The Jan. 31 Gazette article (“3 dead in murder-suicide”) about Robert Livingston shooting his wife, mother-in-law, and himself noted that the couple’s girls “were in the residence at the time of the shootings but were not hurt, police said.”
The Feb. 1 article (“Police visited home 2 days before shootings”) stated, “Police … have not said whether (the girls) witnessed the killings. Police did say the children were unharmed.”
I sympathize with the difficult task of disseminating information in the wake of an unspeakable tragedy.
But to say that children are not hurt or harmed when their mom, grandma and dad violently are killed simply is not true.
To imply that the girls may not have “witnessed” the killings when they were in the same home ignores reality. Children witness family violence even if they don’t see a specific act as it happens.
In such acts of violence, kids hear parents’ voices and gunshots. They hear the ambulance and police arrive and interact with them as they enter the home. Kids see the aftermath in their homes. They experience the absence of parents and the shift in caretakers.

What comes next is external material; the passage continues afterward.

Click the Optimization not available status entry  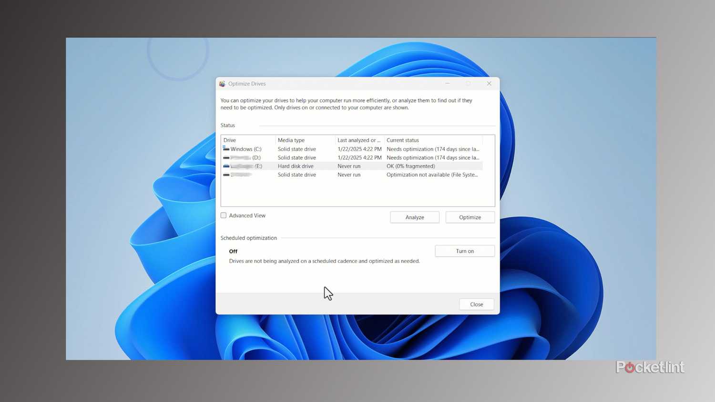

As Leigh Goodmark, a University of Baltimore law professor, has put it, “All of these forms of witnessing can have the same detrimental impact on children as actually watching an event take place.”
We can stop perpetuating the myth that children are not harmed by domestic violence by using more accurate language.
When we narrow the definition of “hurt” or “witnessing,” we ignore the impact of domestic violence on the most vulnerable.